<<<<

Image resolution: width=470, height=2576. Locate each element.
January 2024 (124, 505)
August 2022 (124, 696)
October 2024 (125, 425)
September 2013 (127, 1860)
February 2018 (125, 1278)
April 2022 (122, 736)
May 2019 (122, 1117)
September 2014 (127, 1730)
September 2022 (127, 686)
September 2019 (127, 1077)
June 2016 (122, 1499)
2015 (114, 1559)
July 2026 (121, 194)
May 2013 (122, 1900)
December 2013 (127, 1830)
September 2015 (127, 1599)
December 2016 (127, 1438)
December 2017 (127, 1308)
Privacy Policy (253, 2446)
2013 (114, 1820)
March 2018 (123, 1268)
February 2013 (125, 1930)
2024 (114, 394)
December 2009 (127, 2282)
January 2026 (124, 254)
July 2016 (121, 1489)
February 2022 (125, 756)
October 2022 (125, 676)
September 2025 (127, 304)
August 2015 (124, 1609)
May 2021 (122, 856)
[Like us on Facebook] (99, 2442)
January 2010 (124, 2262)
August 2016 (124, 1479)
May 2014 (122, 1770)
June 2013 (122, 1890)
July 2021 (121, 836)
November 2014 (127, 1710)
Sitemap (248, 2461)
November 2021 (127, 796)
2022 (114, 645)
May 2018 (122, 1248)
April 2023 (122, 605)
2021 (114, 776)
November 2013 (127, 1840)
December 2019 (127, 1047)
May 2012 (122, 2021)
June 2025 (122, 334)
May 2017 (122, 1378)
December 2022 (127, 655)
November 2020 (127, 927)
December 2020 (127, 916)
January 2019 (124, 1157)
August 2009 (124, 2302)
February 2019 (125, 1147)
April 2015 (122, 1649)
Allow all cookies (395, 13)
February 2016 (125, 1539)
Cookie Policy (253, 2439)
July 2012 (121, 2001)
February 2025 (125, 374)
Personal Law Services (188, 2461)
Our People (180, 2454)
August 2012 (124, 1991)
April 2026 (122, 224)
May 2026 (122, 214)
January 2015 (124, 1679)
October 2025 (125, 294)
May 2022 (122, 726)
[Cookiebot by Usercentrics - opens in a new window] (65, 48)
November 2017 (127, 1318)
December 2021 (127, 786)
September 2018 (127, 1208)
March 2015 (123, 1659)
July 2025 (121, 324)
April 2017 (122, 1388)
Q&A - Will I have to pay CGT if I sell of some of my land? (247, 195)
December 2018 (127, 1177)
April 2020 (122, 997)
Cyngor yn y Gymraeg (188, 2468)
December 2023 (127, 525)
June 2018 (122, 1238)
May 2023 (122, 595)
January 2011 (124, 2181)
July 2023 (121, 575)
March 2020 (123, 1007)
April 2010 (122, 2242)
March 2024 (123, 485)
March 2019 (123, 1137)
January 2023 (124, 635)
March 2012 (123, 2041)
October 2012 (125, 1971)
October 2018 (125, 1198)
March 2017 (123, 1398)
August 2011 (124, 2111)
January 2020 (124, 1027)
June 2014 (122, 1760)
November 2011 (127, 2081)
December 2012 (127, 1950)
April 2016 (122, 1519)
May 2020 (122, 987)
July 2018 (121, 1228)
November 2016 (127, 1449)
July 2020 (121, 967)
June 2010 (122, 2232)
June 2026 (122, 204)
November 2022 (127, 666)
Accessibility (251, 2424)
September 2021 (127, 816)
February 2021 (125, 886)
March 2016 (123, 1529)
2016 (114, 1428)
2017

>>>>

What is required: Only the final stretch of the entries above is needed: print exactly the lines from the line containing "July 2023 (121, 575)" through the last one.

Answer to the problem:
July 2023 (121, 575)
March 2020 (123, 1007)
April 2010 (122, 2242)
March 2024 (123, 485)
March 2019 (123, 1137)
January 2023 (124, 635)
March 2012 (123, 2041)
October 2012 (125, 1971)
October 2018 (125, 1198)
March 2017 (123, 1398)
August 2011 (124, 2111)
January 2020 (124, 1027)
June 2014 (122, 1760)
November 2011 (127, 2081)
December 2012 (127, 1950)
April 2016 (122, 1519)
May 2020 (122, 987)
July 2018 (121, 1228)
November 2016 (127, 1449)
July 2020 (121, 967)
June 2010 (122, 2232)
June 2026 (122, 204)
November 2022 (127, 666)
Accessibility (251, 2424)
September 2021 (127, 816)
February 2021 (125, 886)
March 2016 (123, 1529)
2016 (114, 1428)
2017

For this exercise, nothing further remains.